Call overwriting strategies have always occupied an interesting niche position straddling the worlds of structured products and funds with the concept originating from equity fund managers decades ago. The basic idea is to have a primary position invested in a group of stocks or tracking an index, and on top of this a series of call options are written, either on individual stocks or the entire index or basket. This strategy is also known as selling covered calls or buy-write. This terminology comes from the fact that the calls are covered (protected) by the stock holding, or that the stock is bought and then the option written.

Definition and rationale

This definition of the strategy also defines its characteristics. In its simplest case, consider a fund with a single holding such as an ETF and which sells three-month call options at a fixed relative strike of the prevailing fund level. This sale of call options will generate premium for the fund when the options are sold, and if the ETF goes up, any further gain from the holding beyond the strike level will be used to pay the option proceeds that the fund is liable for. Therefore, it is impossible for the option to pay out without a compensating gain in the underlying holding. The effect of this strategy is to provide income which will help the fund outperform the equivalent direct holding in flat or falling markets. If the fund rises then returns will be capped at the premium earned plus the level that strike is set at (such as 2% in the case of the strike set slightly out of the money at 102%).

Fund managers like this approach because the options can be sold flexibly according to market view, timing, fund performance and attitude to risk. In practice if the call options sold do not exactly mirror the holdings then the mismatch risk is still very small.

The index world embraced this idea a long time ago and now there are many indices and ETFs that run this strategy on rules based lines, such as fixed strike or fixed premium each roll period. The mostly widely known such index is the CBOE S&P-500 BuyWrite Index (ticker: BXM). This index sells one month slightly out of the money calls every month and takes the premium as compensation.

Performance in different market conditions

In rising markets the covered call version of an index will underperform its regular version because months or quarters where the index is up will have the gains capped. The extent to which that has happened over the last ten years in the S&P-500 is very pronounced. It has posted stellar gains driven by tech stocks and other factors and has an average annual return of 14.7% whereas the buy-write version lags behind significantly with an average of only 7.0% p.a.. The volatility of the BXM is significantly less than the SPX (13.3% versus 17.7%) however this is not enough compensation on a risk adjusted basis and the Sharpe ratio of the BXM is therefore markedly worse than the S&P-500. It is also surprising that even on a one year view the regular S&P-500 has proven much better at delivering any positive return (success rate of 93% versus 83%) and even at avoiding losses of 10% or more (99.5% versus 97%).

There is an intuitive explanation from Modern Portfolio Theory why we might expect this to be the case.

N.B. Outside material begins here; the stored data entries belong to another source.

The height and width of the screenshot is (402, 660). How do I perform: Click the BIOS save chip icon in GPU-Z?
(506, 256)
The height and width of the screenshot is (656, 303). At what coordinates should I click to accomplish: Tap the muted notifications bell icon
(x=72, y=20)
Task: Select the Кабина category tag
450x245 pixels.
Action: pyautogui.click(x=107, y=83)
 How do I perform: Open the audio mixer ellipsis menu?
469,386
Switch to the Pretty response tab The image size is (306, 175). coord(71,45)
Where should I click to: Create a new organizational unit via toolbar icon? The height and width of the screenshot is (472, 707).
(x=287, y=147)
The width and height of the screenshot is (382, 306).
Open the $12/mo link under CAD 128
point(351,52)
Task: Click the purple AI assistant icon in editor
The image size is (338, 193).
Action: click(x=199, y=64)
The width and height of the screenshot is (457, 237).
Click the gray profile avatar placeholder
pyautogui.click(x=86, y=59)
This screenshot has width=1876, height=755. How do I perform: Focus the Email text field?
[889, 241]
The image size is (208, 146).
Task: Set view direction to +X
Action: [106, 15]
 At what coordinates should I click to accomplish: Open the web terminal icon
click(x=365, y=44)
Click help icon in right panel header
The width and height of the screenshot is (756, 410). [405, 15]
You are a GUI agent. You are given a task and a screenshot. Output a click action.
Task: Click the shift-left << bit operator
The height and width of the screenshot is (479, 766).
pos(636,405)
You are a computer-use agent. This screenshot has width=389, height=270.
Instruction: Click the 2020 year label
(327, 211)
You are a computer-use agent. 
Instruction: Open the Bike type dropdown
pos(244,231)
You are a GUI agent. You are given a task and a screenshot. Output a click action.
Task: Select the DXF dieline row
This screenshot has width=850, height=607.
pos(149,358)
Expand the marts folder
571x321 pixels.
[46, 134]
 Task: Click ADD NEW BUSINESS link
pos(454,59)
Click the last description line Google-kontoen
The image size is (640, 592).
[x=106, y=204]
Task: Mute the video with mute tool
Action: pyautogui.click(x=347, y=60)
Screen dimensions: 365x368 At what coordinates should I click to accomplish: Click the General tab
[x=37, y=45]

To achieve efficient risk adjusted returns the chosen level of exposure to the market should be determined and broadly maintained, whether this be at a full or a reduced level of risk. Each month when the call is sold, the fund “delta” to the market reduces to around 50% and will end the month at 0% or 100% depending on whether the option is in or out of the money, only to be reset back to 50% at the start of the next contract. This introduces inefficiencies in risk profile, akin to a fund manager randomly adjusting holdings in the market that introduces volatility but does not improve returns. This feeds through to poorer risk adjusted returns as can be seen over the last ten years.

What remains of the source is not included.